Thanks so much for having me here today. I thought I’d share with you all how difficult I find it to get setting details accurate.
It’s a joke in my family that I have absolutely no sense of direction. I can’t find my way back to my hotel in a strange city. My oldest son worried about that when he went off to college: “Mom’s going to be lost without me.”
It’s true. From the time he was five he’s been telling me where to go.
I was once on a business trip in the US with one of the VPs of the Canadian company I was working for at the time. He handed me a map. “I’ll drive. You be the navigator,” VP said.
“Ummm...” (Bit of silence on my part.) “I can’t read a map.”
(Incredulous blinking of eyes on his.) “You’re kidding me. Who in this day and age can’t read a map?”
Me, as it turns out. I once got lost in the woods during orienteering in high school. The teacher spent an hour trying to find me. “I don’t understand how you got lost in the woods,” she kept saying. “The woods weren’t even on the map.”
I ended up holding the road map steady while VP read it at red lights. When we finally reached our destination, he was completely frazzled. Fortunately, he had a good sense of humor.
So why, as an Atlantic Canadian, I decided to set a story in the American West is a mystery even to me. I blame Zane Grey and Louis L’Amour.
Here’s the world I know:
Here’s the world I’m writing about in Black Widow Demon (Book 2 in the Demon Outlaws series):
I thought, “I have Google. How hard can it be?”
You’d be surprised. And I’ve actually been to Nevada. Several times.
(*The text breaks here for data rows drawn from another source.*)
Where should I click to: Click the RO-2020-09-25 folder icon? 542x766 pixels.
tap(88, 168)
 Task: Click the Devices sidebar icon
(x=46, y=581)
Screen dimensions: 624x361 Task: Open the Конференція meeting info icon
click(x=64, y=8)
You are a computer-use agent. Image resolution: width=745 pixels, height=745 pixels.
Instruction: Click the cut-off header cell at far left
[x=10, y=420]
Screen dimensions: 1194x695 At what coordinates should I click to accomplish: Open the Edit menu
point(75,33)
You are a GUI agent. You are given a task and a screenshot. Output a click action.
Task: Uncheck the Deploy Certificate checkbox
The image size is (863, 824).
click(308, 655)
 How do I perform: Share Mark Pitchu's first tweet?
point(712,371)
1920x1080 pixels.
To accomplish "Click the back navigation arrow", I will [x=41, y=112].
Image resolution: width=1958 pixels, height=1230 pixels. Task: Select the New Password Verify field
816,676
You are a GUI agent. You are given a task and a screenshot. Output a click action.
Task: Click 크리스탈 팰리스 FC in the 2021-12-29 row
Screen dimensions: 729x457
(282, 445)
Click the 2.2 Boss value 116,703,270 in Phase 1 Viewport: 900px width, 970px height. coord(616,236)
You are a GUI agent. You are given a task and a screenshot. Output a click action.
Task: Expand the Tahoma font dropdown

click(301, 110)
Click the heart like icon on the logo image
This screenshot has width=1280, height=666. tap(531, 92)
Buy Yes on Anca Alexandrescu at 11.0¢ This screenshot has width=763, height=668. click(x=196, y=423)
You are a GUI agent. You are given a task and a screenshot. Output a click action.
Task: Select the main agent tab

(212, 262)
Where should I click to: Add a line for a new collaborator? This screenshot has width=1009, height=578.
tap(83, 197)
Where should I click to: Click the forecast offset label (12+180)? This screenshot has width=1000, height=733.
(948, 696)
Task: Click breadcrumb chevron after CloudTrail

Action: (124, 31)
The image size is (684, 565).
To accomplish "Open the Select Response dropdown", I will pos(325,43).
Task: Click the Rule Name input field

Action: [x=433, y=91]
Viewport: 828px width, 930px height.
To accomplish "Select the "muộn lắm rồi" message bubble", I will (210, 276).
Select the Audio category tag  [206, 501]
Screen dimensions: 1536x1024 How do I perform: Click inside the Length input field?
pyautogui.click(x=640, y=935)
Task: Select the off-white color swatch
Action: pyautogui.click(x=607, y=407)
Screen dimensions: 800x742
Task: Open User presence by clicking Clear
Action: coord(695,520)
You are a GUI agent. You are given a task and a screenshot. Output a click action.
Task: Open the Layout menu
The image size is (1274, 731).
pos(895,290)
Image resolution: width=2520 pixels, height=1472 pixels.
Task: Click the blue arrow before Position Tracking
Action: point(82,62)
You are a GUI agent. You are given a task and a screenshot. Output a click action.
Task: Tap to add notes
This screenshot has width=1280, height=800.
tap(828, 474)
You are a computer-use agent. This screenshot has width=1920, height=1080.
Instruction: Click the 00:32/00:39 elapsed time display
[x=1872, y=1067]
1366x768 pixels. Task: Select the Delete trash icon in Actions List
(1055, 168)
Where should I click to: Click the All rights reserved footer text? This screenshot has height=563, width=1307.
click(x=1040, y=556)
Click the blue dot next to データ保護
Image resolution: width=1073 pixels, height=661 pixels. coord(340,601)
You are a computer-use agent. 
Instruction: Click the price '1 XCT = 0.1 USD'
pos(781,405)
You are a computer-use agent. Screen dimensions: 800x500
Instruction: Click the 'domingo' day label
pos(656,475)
To play it safe I decided I’d better make my story a dystopian demon western so there would be some leeway with regard to actual fact. It’s a good thing I did. When my editor came back with a description of the world for the cover, and mentioned a couple of place names for the artist, I discovered I had my world completely upside down and backward. One set of characters had gone off in a totally wrong direction. That made my life difficult in the third book, Demon Creed (May 214).
So if anyone would like to have a little fun, you can leave review comments about Black Widow Demon that say “Good book but would have been better if author could read a map.” I won’t take it personally.
Is there anyone else amongst you with a terrible sense of direction? And out of curiosity—has anyone ever read anything that led them to believe the author hadn’t looked at a map?